He checked his rearview mirror regularly too. If anyone was tailgating him, he always pulled into the right lane to let whoever it was get past him.

Maybe he glanced into the three lanes of traffic going in the other direction on the other side of the median, but probably he didn't. What happened over there didn't matter, not to a careful driver. It was all about what was happening on your side of the median. My dad had no patience for people who slowed down to look at accidents on the other side of the road. He called those people rubberneckers.

If I'm right, if he kept his eyes on the traffic directly in front of him and behind him, then he probably hadn't noticed the massive eighteen-wheel truck that was barreling along in the right lane on the other side of the median. He probably hadn't seen that one of its enormous tires was wobbling crazily. He hadn't seen when that tire finally came loose from the truck. In fact, according to the police traffic experts who had made all kinds of measurements of skid marks and distances, he probably hadn't seen the tire fly away from the truck at 150 kilometers an hour. He hadn't seen it hit the six-inch-high concrete divider that marked the grass-filled median. He hadn't seen it bounce up into the air right after that.

At about the same time that the truck lost its tire, I was walking home from school with Allison, hoping my mom would be out when we got there. We liked to have the place to ourselves so that we could do whatever we wanted without my mom always asking, “What are you two up to?” But my mom wasn't out. She was in the kitchen, getting supper started.

“Hi, girls,” she said cheerily as we came through the door.

“Hi, Mrs. Rawls,” Allison said. She was always polite.

Not me.

I ignored my mom. I grabbed a bag of chips from the cupboard and a couple of sodas from the fridge, and I dragged Allison upstairs before my mom could trap her in a conversation.

We were in my room until five thirty, when Allison had to go home for supper. While I was seeing her out, a car pulled into our driveway. A police car. My mom must have heard tires crunching on the gravel because she called, “Is that your father?”

“It's the cops,” I said. I remember thinking, What are they even doing here? Stupid cops, they must have the wrong address.

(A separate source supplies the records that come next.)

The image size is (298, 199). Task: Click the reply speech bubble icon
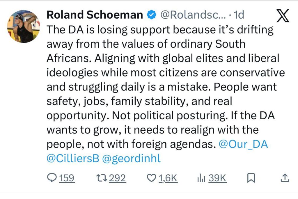click(52, 178)
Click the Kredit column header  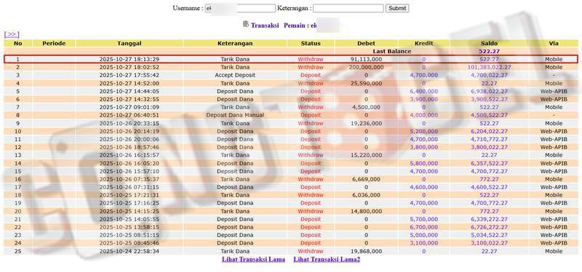[x=424, y=44]
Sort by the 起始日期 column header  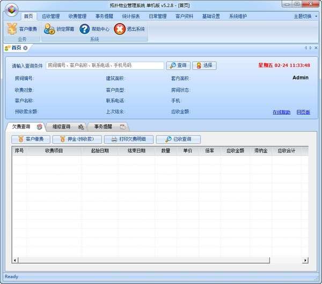tap(96, 151)
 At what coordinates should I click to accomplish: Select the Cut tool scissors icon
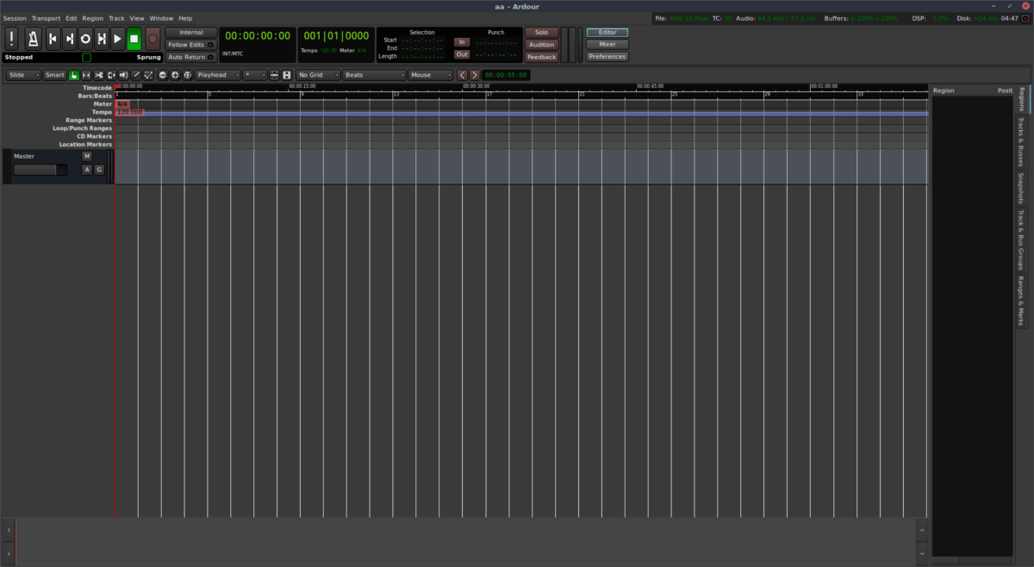click(x=98, y=75)
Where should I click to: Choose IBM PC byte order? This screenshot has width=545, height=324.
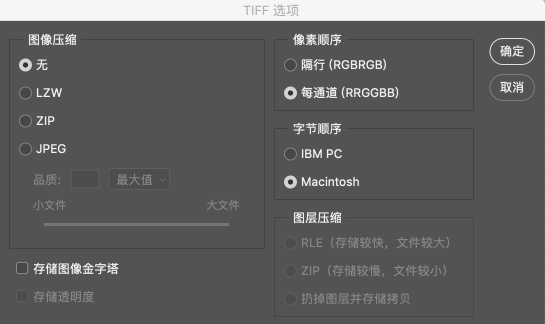290,154
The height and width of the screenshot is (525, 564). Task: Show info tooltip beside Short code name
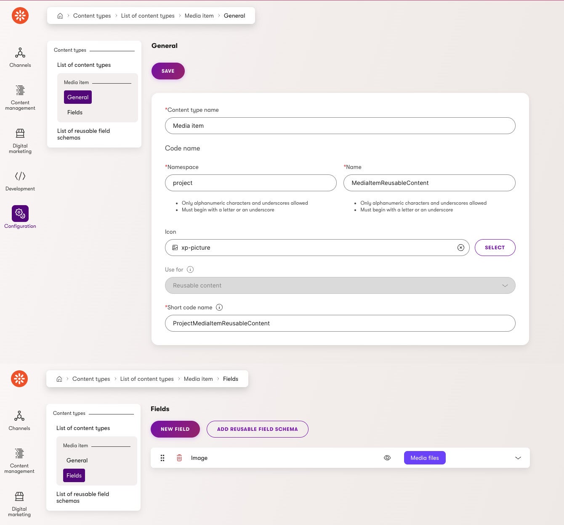point(219,307)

My mom came to the door, wiping her hands on her apron. The expression on her face startled me. She looked worried.

It wasn't just any cop who showed up at our door. It was Clark Adderly, the chief of police. He came up the walk and onto the porch.

“Evening, Trish,” he said, removing his hat. “Stephanie.”

I don't know if it was the sad look in his eyes or whether the worry I'd seen on my mom's face was contagious, but I got a sick feeling in my stomach.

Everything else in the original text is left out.